という訳で、スピーカーはアンプ無しの通常の物と交換してしまった。
しかし、これが判るまではオーデイオ(S社のMDデッキにAM/FM付き1DINサイズ)とスピーカー(前後のドア)あるいは、ラジオのアンテナ が後ろサイドのガラスにプリントされていてアンプが入っているとか聞いたので、それが影響しているのか?等と真剣に悩んでしまった。

失敗の原因は一人で確認したのと無線機から離れずにやっていたため、回り込みを起こしているスピーカーを特定出来なかったことと、オーデイオが原因との先入観が有ったためかと思われる。
何にしても一件落着で、これで安心してモービルハムが出来るというもの。

それにしても腹の虫が収まらないのは、このスピーカーのメーカー。
無線に関係の無いオーデイオメーカーであれば納得出来るが、アンテナを作っている無線関係のメーカーである。
所謂『シロート』では無いだけに、『こんな物を売りやがって!!』という思いが強い。早速、苦情を言った。

メーカーに状況を連絡して見解を聞いてみたが「ノイズが乗りやすい」ということと、「コンデンサーを入れてみては?」という回答だけだった。なお、このスピーカーシリーズにはボリウムの無い機種も有るので、そちらはどうなのかも聞いてみたが「確認したことは無い」という回答だった。しかし、これまでの調査結果から推測するとボリウムの有無は全く関係無いもようである。  
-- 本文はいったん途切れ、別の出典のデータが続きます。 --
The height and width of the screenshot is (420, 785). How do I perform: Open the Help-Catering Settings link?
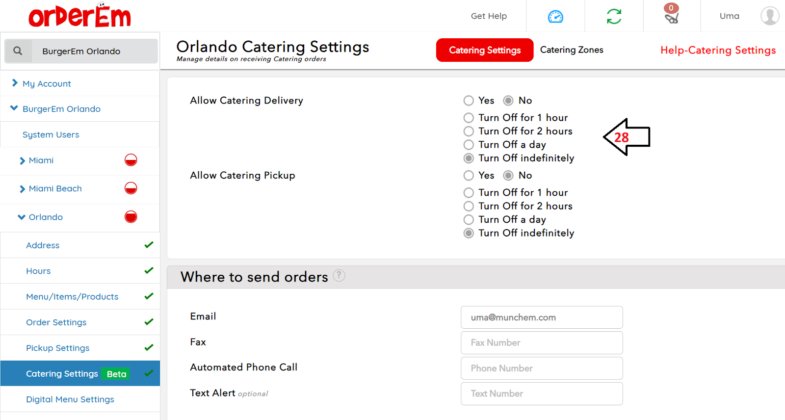(x=718, y=50)
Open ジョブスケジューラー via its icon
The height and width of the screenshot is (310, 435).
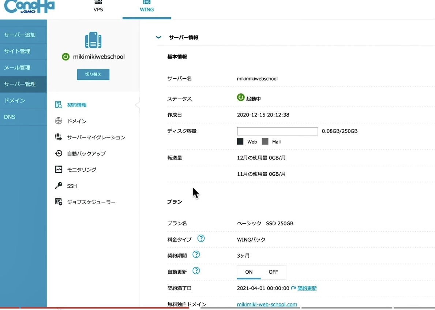[59, 202]
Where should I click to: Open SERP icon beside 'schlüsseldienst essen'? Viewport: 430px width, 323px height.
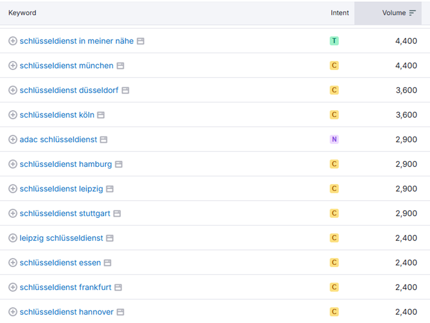107,262
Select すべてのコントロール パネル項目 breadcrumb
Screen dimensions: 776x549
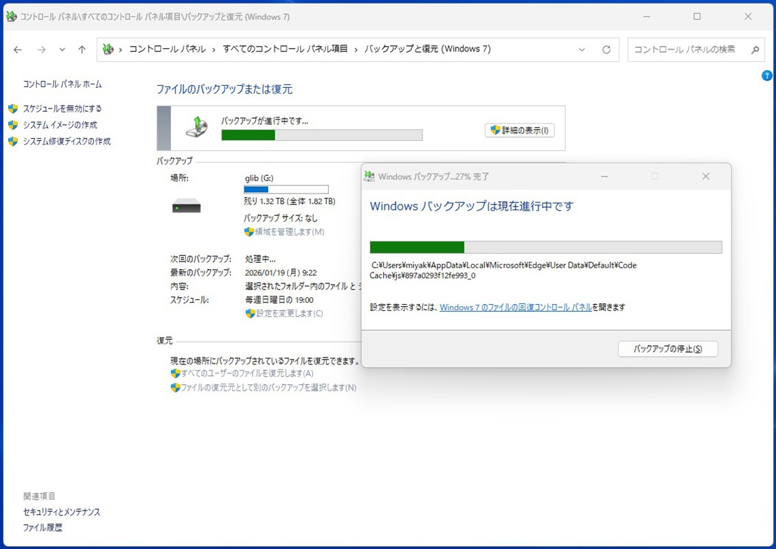(286, 49)
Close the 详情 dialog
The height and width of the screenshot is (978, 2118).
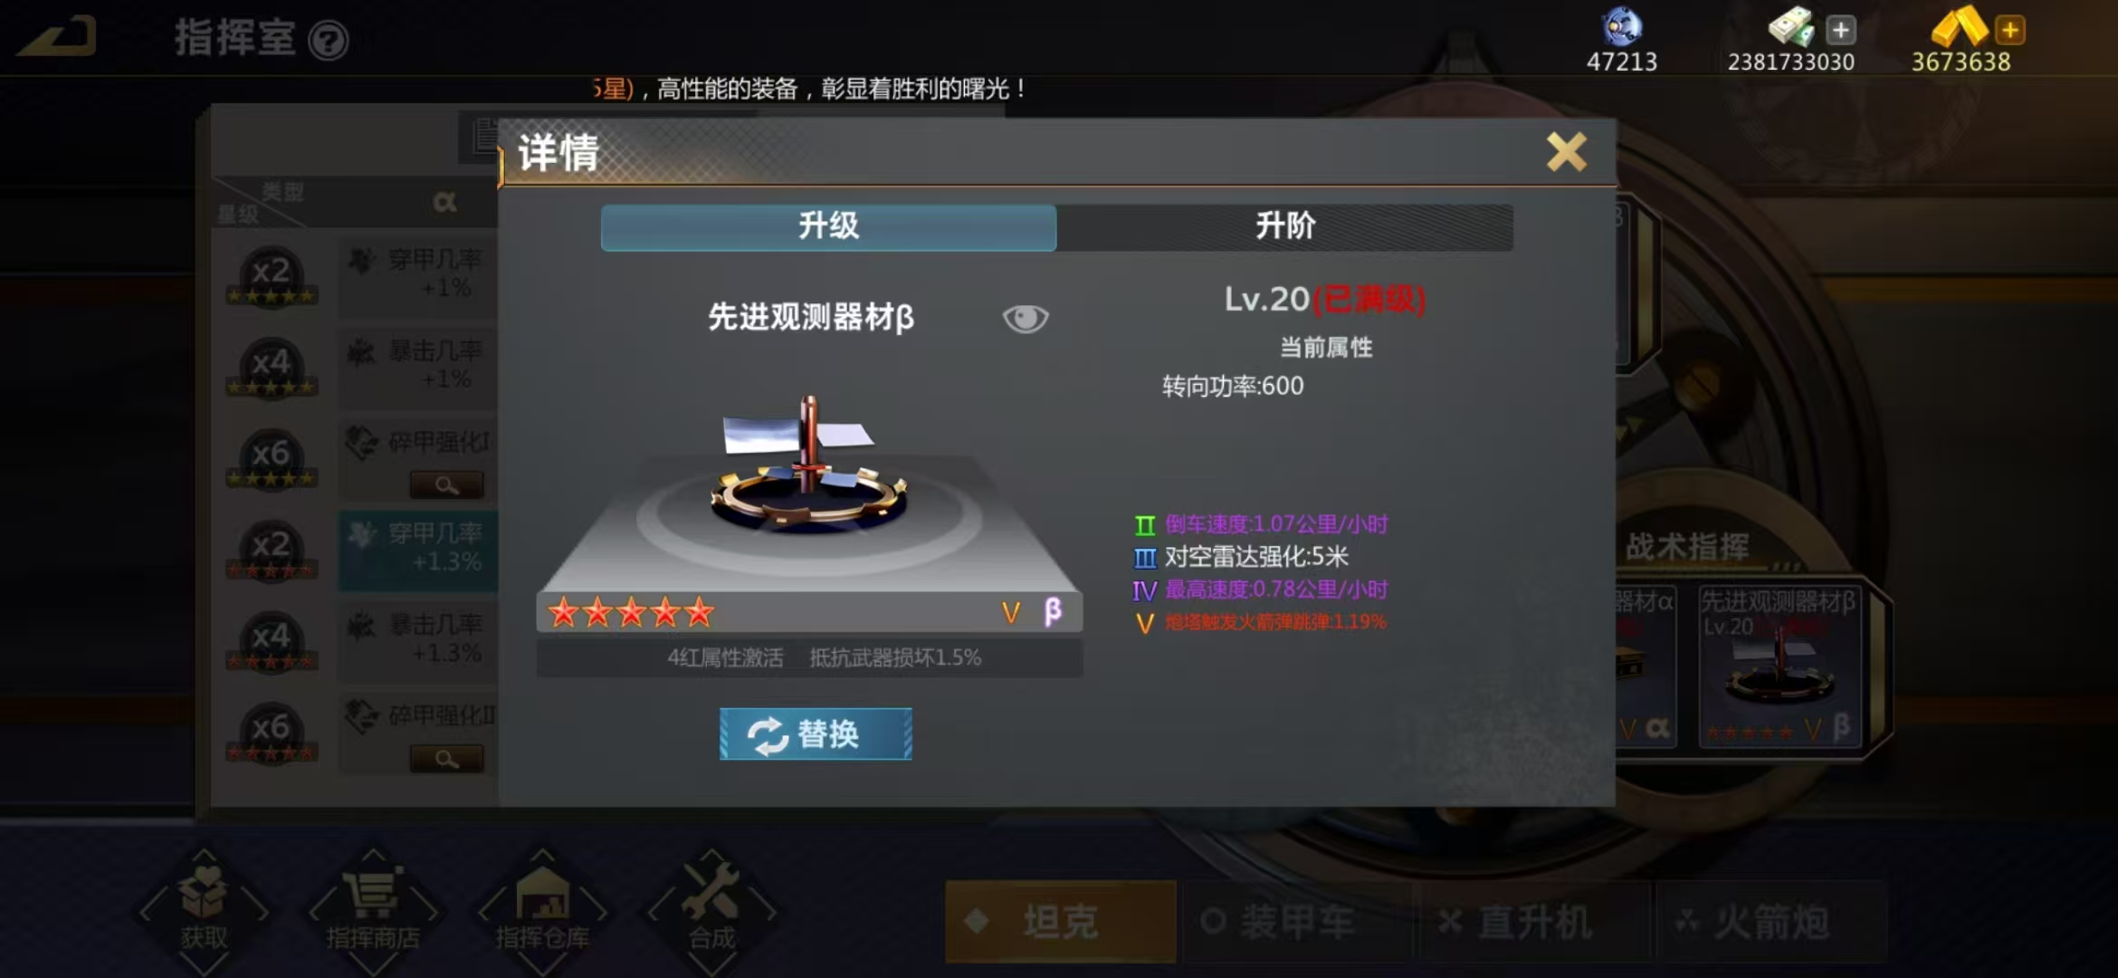1567,152
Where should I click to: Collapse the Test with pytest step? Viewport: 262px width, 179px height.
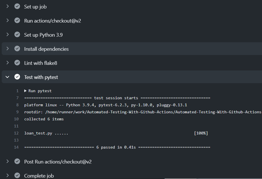click(8, 77)
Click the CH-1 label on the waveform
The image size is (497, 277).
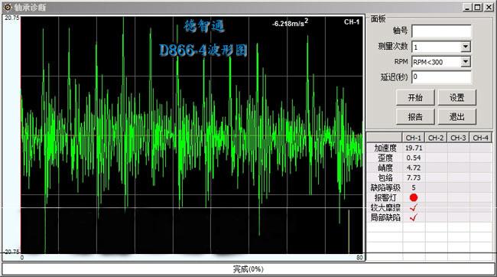point(352,22)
5月10日にスピーカー単体で調査をしてみたが、その結果は処置無しだった。
まず安定化電源で13.8Vを供給し、回り込みを確認するため手持ちのCBトランシーバー(ケンウッドのCBZ−11という技術基準適合機=合法CB機。AM電波で0.5W、8チャンネル、アンテナは短縮型のホイップ、電源は単三電池6本の9V)を使用。

ボリウムを最大にしてトランシーバーを送信状態にして近づけると回り込みが再現。
(ボリウムを絞ると低減し、絞り切った状態では何も聞こえなくなり問題無いがスピーカーとして使えないので無意味)次に入力側のケーブルにフエライトコア(パソコンで使っている分割型)を入れてみるが効果無し。

入力側のケーブルを基板から取り外したが変化無し。
(入力側のケーブルに電波が乗っているのではないことは先日の調査の際に長さを変えても変化が無いことからケーブルで無い事は見当が付いていたが...)
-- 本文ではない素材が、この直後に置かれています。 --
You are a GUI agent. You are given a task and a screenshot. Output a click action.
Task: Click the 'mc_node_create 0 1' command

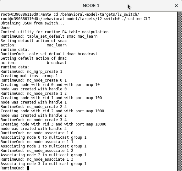coord(47,80)

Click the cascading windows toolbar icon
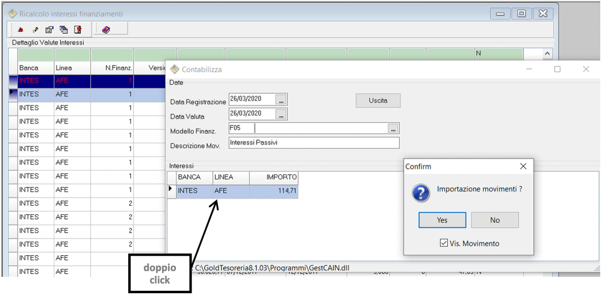tap(63, 30)
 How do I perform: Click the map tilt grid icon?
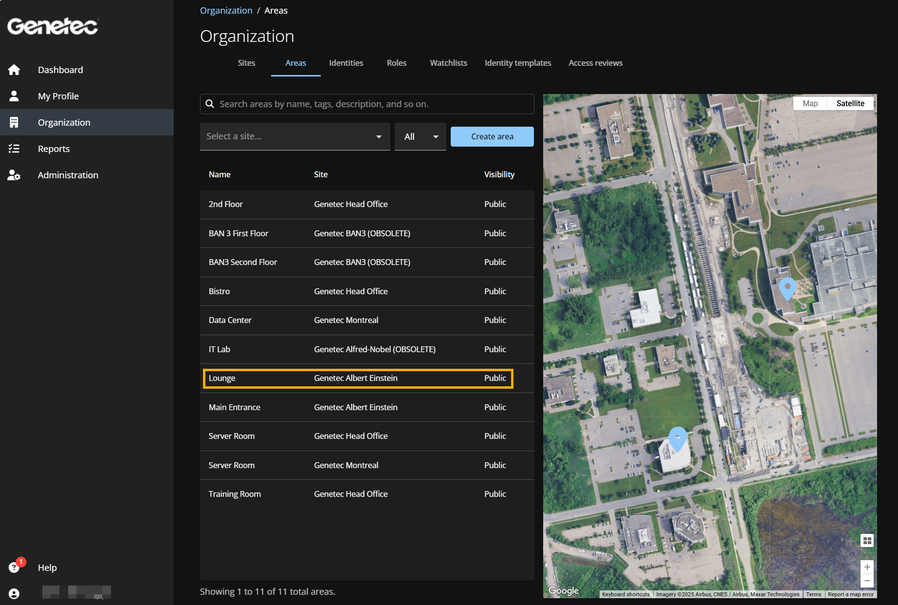(867, 541)
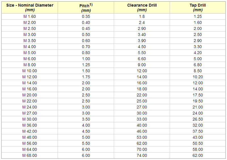Viewport: 227px width, 160px height.
Task: Select clearance drill value 53.00
Action: click(x=142, y=137)
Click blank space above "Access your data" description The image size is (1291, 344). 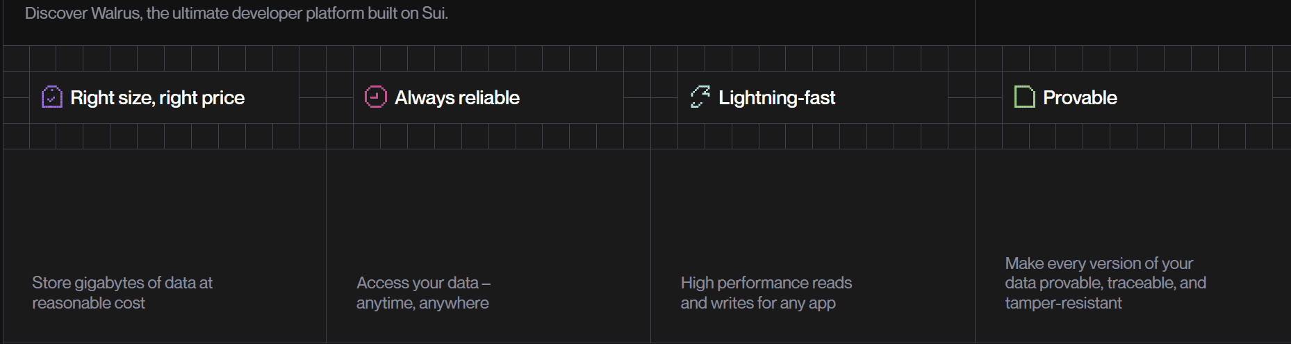(488, 208)
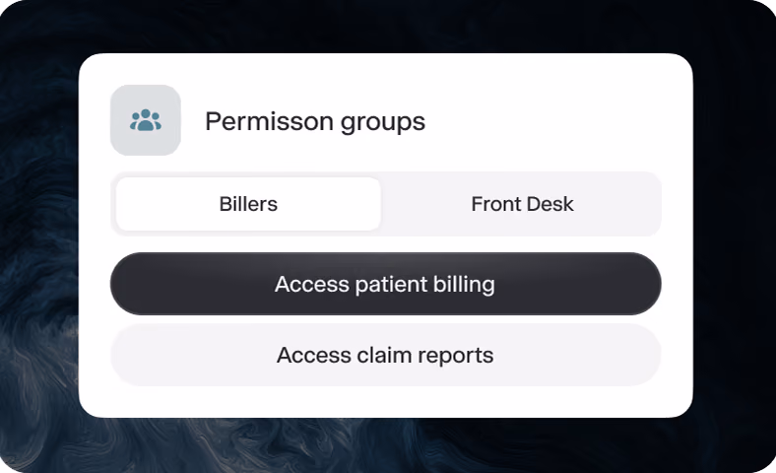Screen dimensions: 776x473
Task: View Billers group permissions
Action: [248, 204]
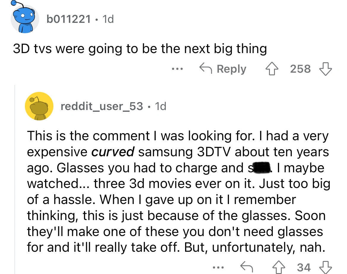Collapse the reply thread using the vertical line
The image size is (347, 274).
[x=15, y=178]
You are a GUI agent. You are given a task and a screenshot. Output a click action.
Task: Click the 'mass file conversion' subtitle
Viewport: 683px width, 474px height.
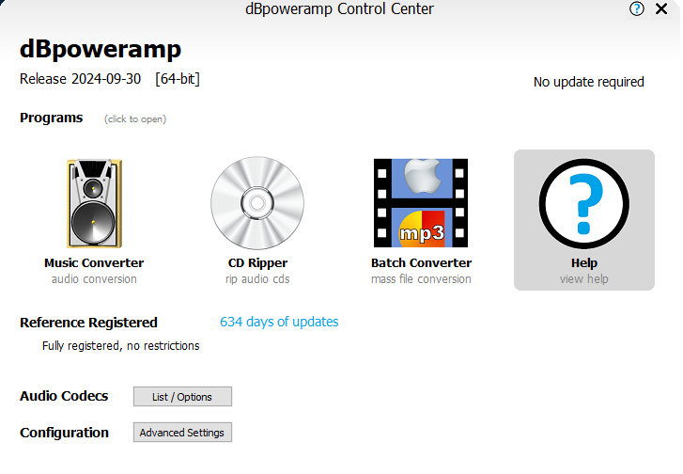click(x=421, y=279)
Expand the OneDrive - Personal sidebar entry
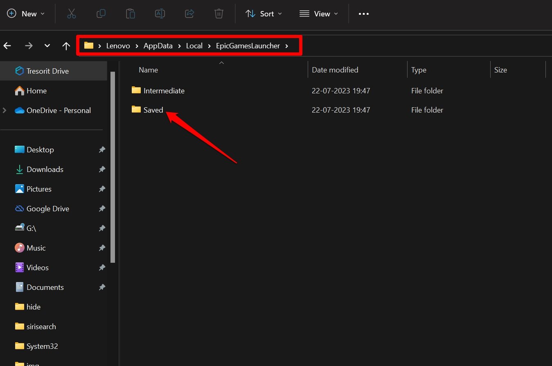This screenshot has width=552, height=366. (3, 110)
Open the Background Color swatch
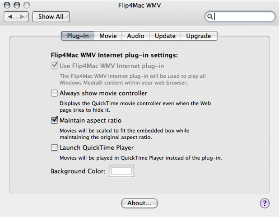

トランシーバーのアンテナを基板やケーブルに接近させて確認した結果、ボリウム周りでの回り込みが最大。
電源ケーブルには乗ってないようで変化無し。

以上のことから入力・出力ともケーブルに電波が乗っていることは考えにくい。ボリウムを下げると低減し、絞り切ると消える。ボリウム周りからの回り込みが最も酷い。5/15日にボリウム周りの配線を外して確認したが変化は無く原因は私には分からず。メーカーの話だとアンプのICに回り込んでいるのでは?とのことだったが、どうやらそうらしい気もする。
ICの近くで送信すると回り込みが最大となるからである。『コンデンサを入れて見ては』とのことで手持ちのコンデンサーを入れて確認している最中に誤ってパターン間をショートさせてしまいオシャカにしてしまった。
もう手の施しようが無いのと、修理に出す気力も無くなったのでゴミ箱行きと相成った。

上記のコンデンサ云々の件でメーカーに返信のメールを書いて、何処に入れれば良いのか聞いてみたが、それ以降無しのつぶてである。メールが届かなかったのか無視されたのか真相は不明だが、もう二度とこのメーカーの製品を買う気は無くなったので、あえて再確認のメールも書かなかった。(後にこのメーカーは倒産)
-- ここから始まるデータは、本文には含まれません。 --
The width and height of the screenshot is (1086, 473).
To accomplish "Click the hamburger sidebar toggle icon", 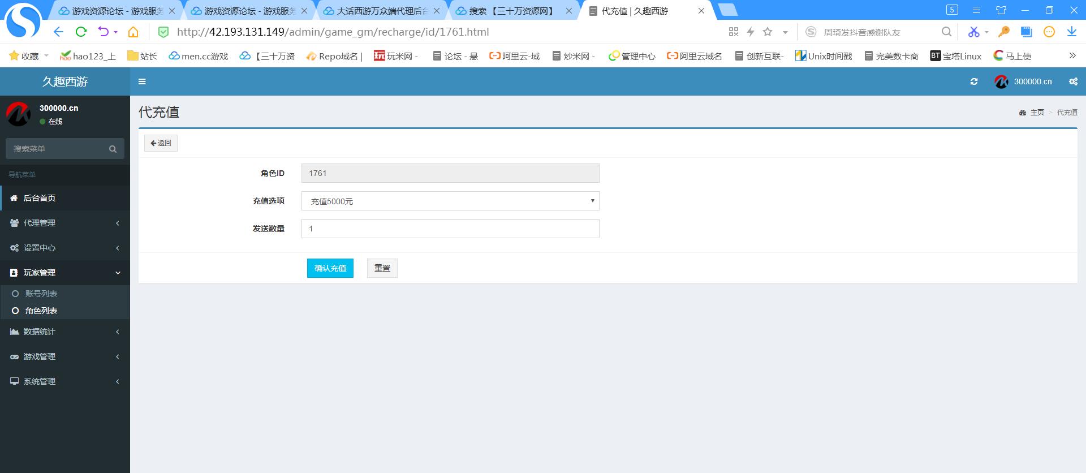I will click(142, 81).
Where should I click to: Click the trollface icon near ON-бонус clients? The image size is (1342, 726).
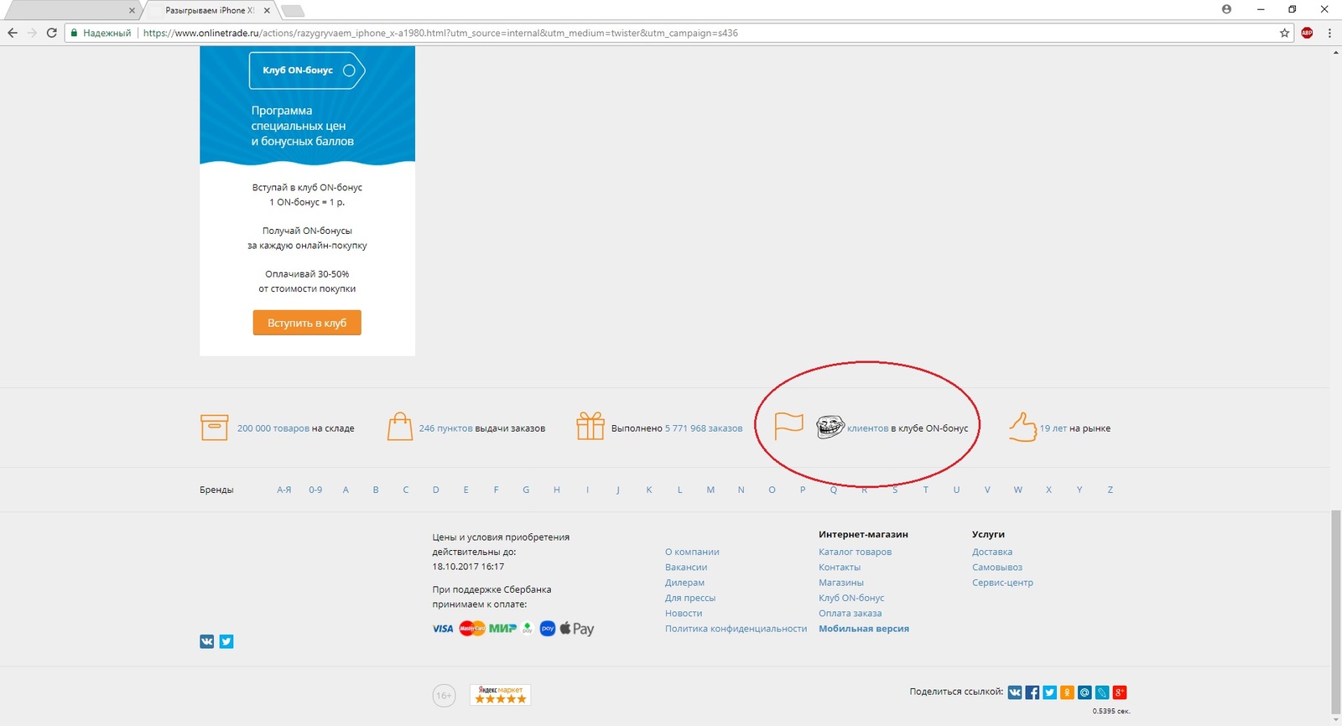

参考までにアンプを通さずにスピーカーだけで聞いてみたが能率が悪く実用にはならなかった。
結局、このスピーカーを使うのは諦め同じメーカーの外付けのスピーカー(77Φ)の端子に高音カット用のコンデンサを並列に接続してガマンした。(考えてみたら高い周波数をカットするのはコイルで、コンデンサーは低音のカットか?)

それにしても腹の立つのはメーカーの対応。カタログや説明書にはSSBやAMでは使えないとも、ノイズが乗りやすいとも書いてない。それなのに実際は障害が発生するのである。対策として、シールドをするとかコンデンサを入れる等の対応をするでもなく、注意書きも無い。製造物責任法で問題にされないものだろうか?? 欧米であれば訴訟になりかねないかもしれないというのに...

素人(無線に縁の無いメーカー)なら許しもするがアンテナを作っているメーカーである。
当然、その程度のノウハウを活かした製品を作ってくれているものと思っていただけに不信感は拭えない。
それでなくとも、このスピーカーが原因によって起きていた回り込みの原因調査や対策に多くの時間を割かねばならなかったのと、原因が判らずに悩んだことは思い出しても腹立たしい限りである。今後、このような製品が売られることが無いようにメーカーには願いたいものである。

その後、別のアンテナメーカーのスピーカーにコンデンサを追加してみたりしたが納得のいく結果は得られず、結局無線機メーカーのスピーカーに交換して満足のいく音質が得られた。考えてみれば随分と高い授業料を払ってしまったものである。
今でも思い出すと腹の虫が治まらず不機嫌になってしまう。


問題のM社のスピーカー(HSP−DR1)

蓋を外した状態で、右側のスピーカーケーブルには調査のため1本に1個のフエライトコアを入れている。
入力ケーブル(スピーカー端子に接続するもの)は調査のため取り外している。
画面上部に二つ見えるのがボリウムで、この付近で回り込みが最大となる。